EXCERPT:
== Segment start ==
What Is Glaucoma?
Glaucoma is a group of eye diseases that damage your optic nerve and cause vision loss. The disease usually develops when intraocular pressure (IOP) levels slowly rise over time, often with no noticeable symptoms. This has earned the disease the nickname “the Silent Thief of Sight,“.
Not all forms of glaucoma develop the exact same way, and particular circumstances can vary from patient to patient. There are 4 common types of glaucoma:
Open-angle glaucoma, also known as primary glaucoma, is the most common type and is responsible for nearly 90% of all Canadian cases.
Open-angle glaucoma occurs when the drainage angle between your iris and cornea remains open, but intraocular fluids aren’t draining properly. This could be due to blockages in the trabecular meshwork.
When your eyes are unable to drain fluids, your IOP levels rise. For a reason unknown to doctors, this pressure damages the optic nerve and causes permanent vision loss.
Closed-angle glaucoma occurs when the drainage angle between the iris and cornea closes, blocking intraocular fluids from draining. This raises your IOP levels quite rapidly, often resulting in sudden and permanent vision loss.
When this happens, you may also experience eye pain, redness, nausea, headaches, or glares and halos around light sources.
Closed-angle glaucoma is considered a medical emergency, so please reach out to our team or visit your nearest emergency room immediately if you experience these symptoms.
Normal-tension glaucoma is a unique version of the disease because it occurs without raising your IOP levels. However, our team can detect and diagnose normal-tension glaucoma by observing your optic nerve for damage during an eye exam.
Secondary glaucoma occurs when injuries, inflammation, or medication block the fluid draining mechanism in your eye, resulting in higher IOP levels. The symptoms may be similar to open-angle or closed-angle glaucoma, and treatment may differ depending on what caused the disease.
== Segment end ==
RECORDS SUPPLIED:
== Segment start ==
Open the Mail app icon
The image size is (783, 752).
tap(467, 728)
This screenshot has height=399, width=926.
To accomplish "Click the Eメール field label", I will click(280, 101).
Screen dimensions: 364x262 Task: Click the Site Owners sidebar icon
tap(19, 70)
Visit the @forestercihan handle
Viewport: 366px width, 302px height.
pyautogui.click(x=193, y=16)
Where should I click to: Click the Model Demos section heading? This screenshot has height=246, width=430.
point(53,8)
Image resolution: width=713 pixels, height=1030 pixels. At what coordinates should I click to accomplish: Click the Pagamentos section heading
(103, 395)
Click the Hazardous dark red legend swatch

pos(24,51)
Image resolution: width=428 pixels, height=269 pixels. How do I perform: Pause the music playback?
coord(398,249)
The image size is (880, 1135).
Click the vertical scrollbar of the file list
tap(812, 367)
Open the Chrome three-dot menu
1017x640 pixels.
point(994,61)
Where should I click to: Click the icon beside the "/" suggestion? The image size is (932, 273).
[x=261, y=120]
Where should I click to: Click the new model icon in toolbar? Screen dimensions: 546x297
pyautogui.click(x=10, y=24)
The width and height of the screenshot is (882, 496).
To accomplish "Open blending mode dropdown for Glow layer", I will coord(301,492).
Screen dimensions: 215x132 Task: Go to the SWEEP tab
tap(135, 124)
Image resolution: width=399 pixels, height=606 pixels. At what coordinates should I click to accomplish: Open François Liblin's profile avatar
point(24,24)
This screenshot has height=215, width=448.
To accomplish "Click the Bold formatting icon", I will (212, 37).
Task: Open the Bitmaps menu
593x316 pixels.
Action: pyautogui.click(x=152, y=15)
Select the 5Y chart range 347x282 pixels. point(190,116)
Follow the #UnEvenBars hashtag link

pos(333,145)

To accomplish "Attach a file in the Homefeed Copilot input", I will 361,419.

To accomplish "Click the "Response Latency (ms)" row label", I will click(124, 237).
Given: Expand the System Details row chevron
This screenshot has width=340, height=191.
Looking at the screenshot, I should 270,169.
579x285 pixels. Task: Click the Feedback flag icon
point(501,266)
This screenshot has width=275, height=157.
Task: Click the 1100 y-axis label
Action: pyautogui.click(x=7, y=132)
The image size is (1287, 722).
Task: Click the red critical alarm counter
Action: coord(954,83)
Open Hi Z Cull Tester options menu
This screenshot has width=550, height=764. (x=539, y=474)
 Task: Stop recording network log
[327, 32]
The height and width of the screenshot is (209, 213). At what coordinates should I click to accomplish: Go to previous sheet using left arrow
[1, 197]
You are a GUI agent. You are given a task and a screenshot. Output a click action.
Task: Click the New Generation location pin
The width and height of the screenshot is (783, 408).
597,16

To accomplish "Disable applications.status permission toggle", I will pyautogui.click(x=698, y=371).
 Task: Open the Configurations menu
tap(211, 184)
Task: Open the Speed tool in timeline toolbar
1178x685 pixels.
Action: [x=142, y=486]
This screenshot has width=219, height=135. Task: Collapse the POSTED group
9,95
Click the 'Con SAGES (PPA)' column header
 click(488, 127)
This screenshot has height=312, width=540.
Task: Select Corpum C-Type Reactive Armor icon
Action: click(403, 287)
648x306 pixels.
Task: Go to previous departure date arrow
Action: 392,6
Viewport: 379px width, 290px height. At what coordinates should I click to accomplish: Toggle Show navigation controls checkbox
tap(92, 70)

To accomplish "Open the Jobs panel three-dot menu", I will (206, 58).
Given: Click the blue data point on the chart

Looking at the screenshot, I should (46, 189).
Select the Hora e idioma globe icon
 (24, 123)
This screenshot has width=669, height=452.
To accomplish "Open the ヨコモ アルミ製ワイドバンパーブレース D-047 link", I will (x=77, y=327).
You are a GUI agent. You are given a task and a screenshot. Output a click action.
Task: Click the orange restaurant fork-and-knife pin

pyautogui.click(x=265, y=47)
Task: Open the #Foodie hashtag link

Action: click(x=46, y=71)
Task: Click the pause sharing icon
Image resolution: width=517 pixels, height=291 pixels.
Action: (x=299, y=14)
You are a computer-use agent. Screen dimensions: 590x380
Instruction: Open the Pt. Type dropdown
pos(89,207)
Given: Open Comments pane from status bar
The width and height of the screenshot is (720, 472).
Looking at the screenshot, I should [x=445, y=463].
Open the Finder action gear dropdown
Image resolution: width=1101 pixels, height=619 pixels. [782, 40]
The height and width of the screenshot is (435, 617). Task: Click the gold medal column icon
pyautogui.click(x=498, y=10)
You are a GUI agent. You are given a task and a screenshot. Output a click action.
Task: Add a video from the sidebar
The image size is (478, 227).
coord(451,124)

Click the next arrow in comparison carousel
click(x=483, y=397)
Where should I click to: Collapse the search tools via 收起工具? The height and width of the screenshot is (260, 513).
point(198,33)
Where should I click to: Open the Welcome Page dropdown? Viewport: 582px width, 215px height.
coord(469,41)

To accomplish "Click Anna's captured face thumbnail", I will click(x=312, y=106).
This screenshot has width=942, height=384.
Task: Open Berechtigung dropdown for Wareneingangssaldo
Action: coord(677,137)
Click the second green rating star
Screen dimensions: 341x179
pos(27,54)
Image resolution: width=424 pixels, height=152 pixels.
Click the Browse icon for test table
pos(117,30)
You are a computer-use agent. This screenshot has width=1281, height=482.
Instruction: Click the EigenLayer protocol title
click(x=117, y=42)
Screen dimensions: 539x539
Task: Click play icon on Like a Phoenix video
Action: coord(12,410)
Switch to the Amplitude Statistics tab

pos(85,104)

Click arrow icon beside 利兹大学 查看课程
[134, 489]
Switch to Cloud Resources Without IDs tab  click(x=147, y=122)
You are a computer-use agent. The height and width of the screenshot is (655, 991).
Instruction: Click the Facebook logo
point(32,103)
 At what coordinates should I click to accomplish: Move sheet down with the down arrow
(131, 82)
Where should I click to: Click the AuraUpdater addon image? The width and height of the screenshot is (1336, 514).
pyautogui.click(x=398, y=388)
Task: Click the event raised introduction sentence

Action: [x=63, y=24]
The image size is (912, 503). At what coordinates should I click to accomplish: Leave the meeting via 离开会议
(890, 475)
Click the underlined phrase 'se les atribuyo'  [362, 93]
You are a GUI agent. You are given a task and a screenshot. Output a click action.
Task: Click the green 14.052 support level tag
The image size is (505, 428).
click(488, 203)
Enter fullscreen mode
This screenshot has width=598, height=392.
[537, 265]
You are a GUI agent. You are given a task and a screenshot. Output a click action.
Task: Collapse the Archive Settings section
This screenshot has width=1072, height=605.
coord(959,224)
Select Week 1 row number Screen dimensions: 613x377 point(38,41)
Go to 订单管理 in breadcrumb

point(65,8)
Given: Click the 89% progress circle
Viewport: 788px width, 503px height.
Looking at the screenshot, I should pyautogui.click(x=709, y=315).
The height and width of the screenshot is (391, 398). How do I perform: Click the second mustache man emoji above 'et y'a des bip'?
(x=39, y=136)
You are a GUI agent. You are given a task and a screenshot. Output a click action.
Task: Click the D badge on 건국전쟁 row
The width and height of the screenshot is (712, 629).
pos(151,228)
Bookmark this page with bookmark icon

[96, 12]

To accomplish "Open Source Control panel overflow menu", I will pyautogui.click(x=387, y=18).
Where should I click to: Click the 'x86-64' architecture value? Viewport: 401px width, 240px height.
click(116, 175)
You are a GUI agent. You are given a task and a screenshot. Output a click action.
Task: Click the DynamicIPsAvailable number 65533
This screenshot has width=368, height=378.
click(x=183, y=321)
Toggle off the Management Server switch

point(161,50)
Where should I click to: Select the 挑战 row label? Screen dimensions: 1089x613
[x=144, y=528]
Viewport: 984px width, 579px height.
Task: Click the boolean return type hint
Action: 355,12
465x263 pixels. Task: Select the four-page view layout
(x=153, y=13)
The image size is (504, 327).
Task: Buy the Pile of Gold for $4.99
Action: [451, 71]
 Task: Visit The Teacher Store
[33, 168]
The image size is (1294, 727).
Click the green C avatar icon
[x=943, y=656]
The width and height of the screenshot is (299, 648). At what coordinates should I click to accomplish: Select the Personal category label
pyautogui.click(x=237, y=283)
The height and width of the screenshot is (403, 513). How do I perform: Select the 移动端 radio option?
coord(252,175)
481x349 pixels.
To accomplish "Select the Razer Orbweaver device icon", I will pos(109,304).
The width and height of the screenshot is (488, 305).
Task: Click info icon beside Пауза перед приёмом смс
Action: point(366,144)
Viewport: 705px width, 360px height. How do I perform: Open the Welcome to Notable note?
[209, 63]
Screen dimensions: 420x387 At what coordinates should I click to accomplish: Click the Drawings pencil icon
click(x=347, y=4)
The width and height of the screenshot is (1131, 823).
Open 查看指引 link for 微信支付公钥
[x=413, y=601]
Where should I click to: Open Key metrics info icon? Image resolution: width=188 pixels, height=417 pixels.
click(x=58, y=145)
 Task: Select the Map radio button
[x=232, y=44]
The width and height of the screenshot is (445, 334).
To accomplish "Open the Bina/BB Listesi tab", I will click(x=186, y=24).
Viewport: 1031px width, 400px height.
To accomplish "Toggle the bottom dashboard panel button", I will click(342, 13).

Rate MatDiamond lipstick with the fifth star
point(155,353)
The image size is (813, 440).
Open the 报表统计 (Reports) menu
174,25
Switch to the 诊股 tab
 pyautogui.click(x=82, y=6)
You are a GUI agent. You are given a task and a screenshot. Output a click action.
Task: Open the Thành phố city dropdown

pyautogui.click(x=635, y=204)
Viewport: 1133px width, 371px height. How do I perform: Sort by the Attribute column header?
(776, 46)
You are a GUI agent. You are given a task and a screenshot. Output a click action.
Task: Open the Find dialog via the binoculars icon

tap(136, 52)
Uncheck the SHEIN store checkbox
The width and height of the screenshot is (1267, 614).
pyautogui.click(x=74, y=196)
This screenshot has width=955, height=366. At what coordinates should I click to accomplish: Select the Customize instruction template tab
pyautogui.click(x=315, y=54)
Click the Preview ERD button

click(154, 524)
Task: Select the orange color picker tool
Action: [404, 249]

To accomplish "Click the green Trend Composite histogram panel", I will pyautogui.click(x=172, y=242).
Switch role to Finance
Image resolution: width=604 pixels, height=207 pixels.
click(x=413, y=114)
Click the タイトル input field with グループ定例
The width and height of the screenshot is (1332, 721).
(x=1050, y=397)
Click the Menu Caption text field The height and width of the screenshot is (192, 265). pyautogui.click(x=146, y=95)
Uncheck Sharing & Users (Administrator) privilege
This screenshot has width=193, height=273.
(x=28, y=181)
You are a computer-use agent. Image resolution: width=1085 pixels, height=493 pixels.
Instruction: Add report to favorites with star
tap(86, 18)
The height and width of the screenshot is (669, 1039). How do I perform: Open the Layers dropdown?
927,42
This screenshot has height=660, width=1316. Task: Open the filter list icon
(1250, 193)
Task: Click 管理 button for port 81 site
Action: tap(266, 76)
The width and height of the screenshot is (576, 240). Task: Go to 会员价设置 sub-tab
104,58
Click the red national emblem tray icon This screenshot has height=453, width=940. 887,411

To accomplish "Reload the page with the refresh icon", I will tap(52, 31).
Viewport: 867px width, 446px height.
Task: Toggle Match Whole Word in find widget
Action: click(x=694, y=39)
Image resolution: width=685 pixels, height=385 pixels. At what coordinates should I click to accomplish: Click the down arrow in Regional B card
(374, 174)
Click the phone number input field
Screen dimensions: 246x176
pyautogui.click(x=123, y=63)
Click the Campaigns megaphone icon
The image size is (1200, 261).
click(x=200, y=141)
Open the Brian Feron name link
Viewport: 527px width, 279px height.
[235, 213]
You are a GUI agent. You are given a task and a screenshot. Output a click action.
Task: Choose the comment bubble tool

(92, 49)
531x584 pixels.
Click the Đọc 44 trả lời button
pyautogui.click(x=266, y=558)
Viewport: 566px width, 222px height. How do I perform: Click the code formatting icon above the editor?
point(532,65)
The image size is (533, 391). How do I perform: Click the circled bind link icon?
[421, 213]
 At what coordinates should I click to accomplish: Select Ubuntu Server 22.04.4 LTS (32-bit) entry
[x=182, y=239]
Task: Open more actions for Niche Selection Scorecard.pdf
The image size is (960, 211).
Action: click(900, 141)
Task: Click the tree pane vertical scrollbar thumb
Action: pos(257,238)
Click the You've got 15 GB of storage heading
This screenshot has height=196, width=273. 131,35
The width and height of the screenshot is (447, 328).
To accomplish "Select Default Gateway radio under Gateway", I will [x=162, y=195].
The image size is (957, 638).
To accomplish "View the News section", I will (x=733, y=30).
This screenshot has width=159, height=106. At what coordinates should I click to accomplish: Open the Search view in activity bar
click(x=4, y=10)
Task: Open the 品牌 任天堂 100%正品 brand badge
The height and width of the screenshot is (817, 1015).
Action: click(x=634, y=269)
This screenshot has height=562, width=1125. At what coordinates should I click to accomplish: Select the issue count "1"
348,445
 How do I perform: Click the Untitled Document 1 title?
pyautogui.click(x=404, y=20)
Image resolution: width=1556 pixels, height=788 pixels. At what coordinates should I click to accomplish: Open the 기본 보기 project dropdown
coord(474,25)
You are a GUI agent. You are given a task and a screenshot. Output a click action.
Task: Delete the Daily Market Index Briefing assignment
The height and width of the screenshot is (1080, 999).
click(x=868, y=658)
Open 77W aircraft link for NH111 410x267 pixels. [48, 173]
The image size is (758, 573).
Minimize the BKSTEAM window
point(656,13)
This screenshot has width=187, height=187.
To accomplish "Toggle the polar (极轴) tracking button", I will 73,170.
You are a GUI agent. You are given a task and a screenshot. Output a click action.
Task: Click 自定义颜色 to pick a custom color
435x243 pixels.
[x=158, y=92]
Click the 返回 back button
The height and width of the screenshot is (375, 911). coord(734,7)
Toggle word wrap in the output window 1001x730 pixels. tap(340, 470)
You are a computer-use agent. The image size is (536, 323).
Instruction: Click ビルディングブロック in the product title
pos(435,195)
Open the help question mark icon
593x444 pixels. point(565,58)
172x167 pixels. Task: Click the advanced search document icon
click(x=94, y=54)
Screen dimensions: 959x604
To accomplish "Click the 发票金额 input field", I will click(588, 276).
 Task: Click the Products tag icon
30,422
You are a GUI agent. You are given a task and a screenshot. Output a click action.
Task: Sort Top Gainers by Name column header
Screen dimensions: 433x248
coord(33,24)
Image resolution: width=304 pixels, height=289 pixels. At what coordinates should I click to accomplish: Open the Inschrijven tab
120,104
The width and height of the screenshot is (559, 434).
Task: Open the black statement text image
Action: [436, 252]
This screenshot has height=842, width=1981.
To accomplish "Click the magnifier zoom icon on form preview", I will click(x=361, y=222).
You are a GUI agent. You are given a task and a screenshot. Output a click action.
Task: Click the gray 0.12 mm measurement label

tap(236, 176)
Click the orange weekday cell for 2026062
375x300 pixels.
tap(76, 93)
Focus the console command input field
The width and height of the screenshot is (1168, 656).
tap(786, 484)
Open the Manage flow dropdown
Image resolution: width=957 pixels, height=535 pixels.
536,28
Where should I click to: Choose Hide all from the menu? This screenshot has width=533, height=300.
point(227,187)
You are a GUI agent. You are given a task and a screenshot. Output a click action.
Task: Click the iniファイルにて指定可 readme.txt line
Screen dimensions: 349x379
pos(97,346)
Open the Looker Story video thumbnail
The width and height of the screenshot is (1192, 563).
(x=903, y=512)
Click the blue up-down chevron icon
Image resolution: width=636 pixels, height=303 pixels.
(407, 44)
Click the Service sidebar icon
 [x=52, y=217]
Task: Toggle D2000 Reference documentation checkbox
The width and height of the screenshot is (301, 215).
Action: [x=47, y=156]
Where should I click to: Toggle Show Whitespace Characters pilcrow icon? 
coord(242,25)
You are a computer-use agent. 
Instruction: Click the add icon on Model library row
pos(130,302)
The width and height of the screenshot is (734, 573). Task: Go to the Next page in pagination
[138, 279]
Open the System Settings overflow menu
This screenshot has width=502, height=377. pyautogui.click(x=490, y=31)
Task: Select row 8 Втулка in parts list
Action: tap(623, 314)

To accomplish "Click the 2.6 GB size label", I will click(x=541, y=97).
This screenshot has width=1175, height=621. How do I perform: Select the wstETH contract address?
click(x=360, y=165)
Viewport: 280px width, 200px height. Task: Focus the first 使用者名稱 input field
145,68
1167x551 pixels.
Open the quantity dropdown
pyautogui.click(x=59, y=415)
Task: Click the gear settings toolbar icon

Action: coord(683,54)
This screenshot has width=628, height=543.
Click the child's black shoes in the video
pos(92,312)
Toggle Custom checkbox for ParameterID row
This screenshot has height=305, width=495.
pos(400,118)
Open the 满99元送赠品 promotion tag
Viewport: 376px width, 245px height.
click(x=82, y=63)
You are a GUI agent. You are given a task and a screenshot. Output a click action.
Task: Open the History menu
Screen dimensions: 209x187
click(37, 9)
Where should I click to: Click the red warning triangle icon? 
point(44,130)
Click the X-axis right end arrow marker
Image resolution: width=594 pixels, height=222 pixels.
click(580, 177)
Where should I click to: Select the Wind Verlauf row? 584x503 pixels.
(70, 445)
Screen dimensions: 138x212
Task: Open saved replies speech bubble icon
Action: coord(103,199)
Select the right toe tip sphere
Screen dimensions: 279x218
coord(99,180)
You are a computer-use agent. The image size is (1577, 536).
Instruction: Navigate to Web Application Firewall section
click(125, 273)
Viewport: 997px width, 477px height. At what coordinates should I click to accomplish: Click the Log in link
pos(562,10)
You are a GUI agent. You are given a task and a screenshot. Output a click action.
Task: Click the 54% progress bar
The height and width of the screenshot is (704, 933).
== Segment end ==
WHAT YOU ARE ASKED TO DO:
According to the glaucoma page, what share of all Canadian cases does open-angle glaucoma account for? The listing isn't needed for this.

SOLVED PROBLEM:
Nearly 90%.